The case involves Alfonso Valdez, who was arrested for kidnapping and assaulting his ex-girlfriend. Police officers obtained a search warrant for the contents of Valdez’s phone but couldn’t crack his passcode.

Valdez refused to provide his passcode to a police detective. At his trial, the state “elicited testimony from the detective about Valdez’s refusal to provide his passcode when asked,” today’s ruling said. “And during closing arguments, the State argued in rebuttal that Valdez’s refusal and the resulting lack of evidence from his cell phone undermined the veracity of one of his defenses. The jury convicted Valdez.”

A court of appeals reversed the conviction, agreeing “with Valdez that he had a right under the Fifth Amendment to the United States Constitution to refuse to provide his passcode, and that the State violated that right when it used his refusal against him at trial.” The Utah Supreme Court affirmed the court of appeals ruling.

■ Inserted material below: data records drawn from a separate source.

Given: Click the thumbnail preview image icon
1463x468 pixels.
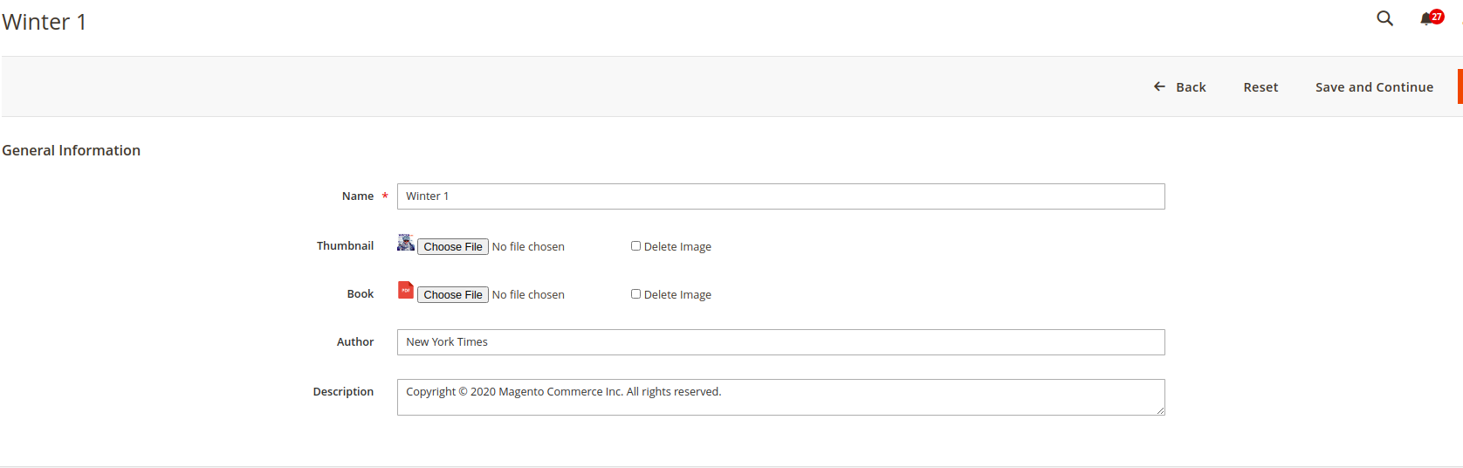Looking at the screenshot, I should coord(406,243).
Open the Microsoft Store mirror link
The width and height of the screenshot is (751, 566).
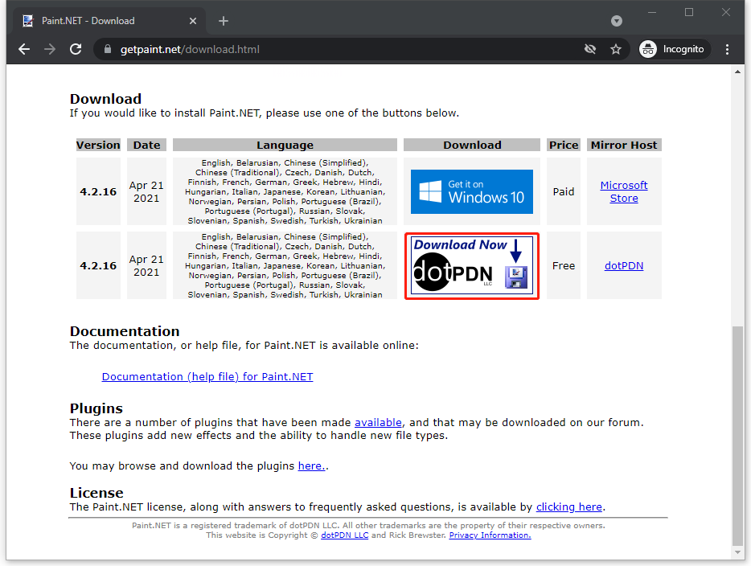tap(624, 191)
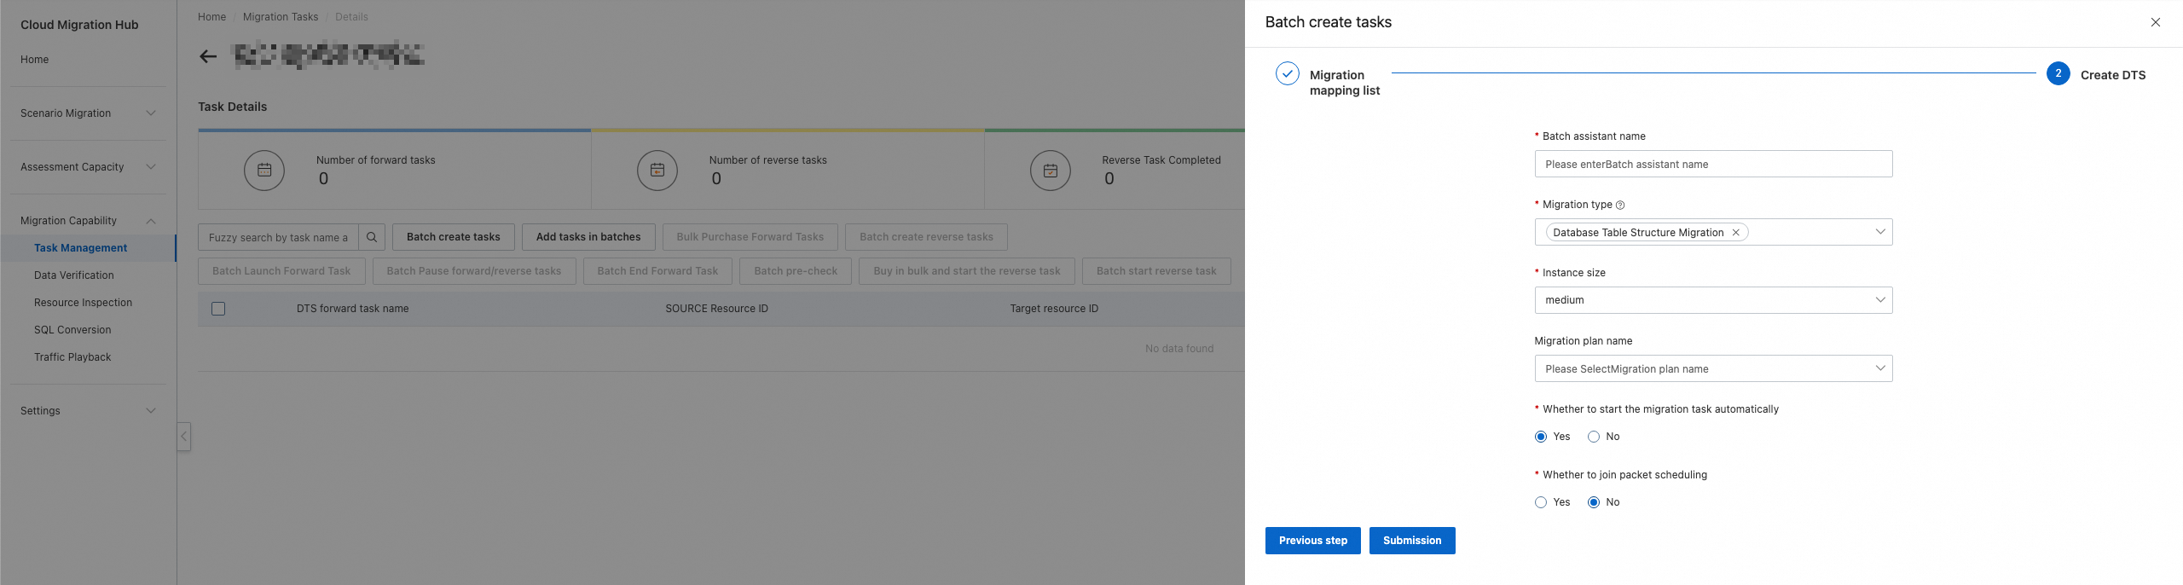Open the Instance size dropdown
2183x585 pixels.
[1713, 300]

Case possibly ripe for Supreme Court review

The ruling offered some commentary on the developing legal questions about device passcodes:

The prevalence of passcodes that encrypt the information on electronic devices—which are often seized by law enforcement while investigating criminal conduct—has raised important questions about how the Fifth Amendment extends to law enforcement’s efforts to unlock these devices and decrypt the contents inside. These questions have proven to be especially complex where law enforcement attempts to access the contents of a seized device by means that do not require the suspect to disclose the actual passcode—like, for example, obtaining an order to compel the suspect to provide an unlocked device.

The Valdez case does not involve an order to compel a suspect to unlock a device. Instead, “law enforcement asked Valdez to verbally provide his passcode,” Utah justices wrote. “While these circumstances involve modern technology in a scenario that the Supreme Court has not yet addressed, we conclude that these facts present a more straightforward question that is answered by settled Fifth Amendment principles.”

Ruling against the state, the Utah Supreme Court said it “agree[s] with the court of appeals that verbally providing a cell phone passcode is a testimonial communication under the Fifth Amendment.”

Berkeley Law Professor Orin Kerr wrote today that the case could head to the US Supreme Court. “One of the major issues in the law of digital evidence investigations is how the Fifth Amendment privilege against self-incrimination applies to unlocking phones,” Kerr wrote.

So far, “the lower court case law is a total mess,” according to Kerr. “No one can say what the law is. And I’ve been waiting for a case to come down that might be a good candidate for US Supreme Court review to clear up the mess.”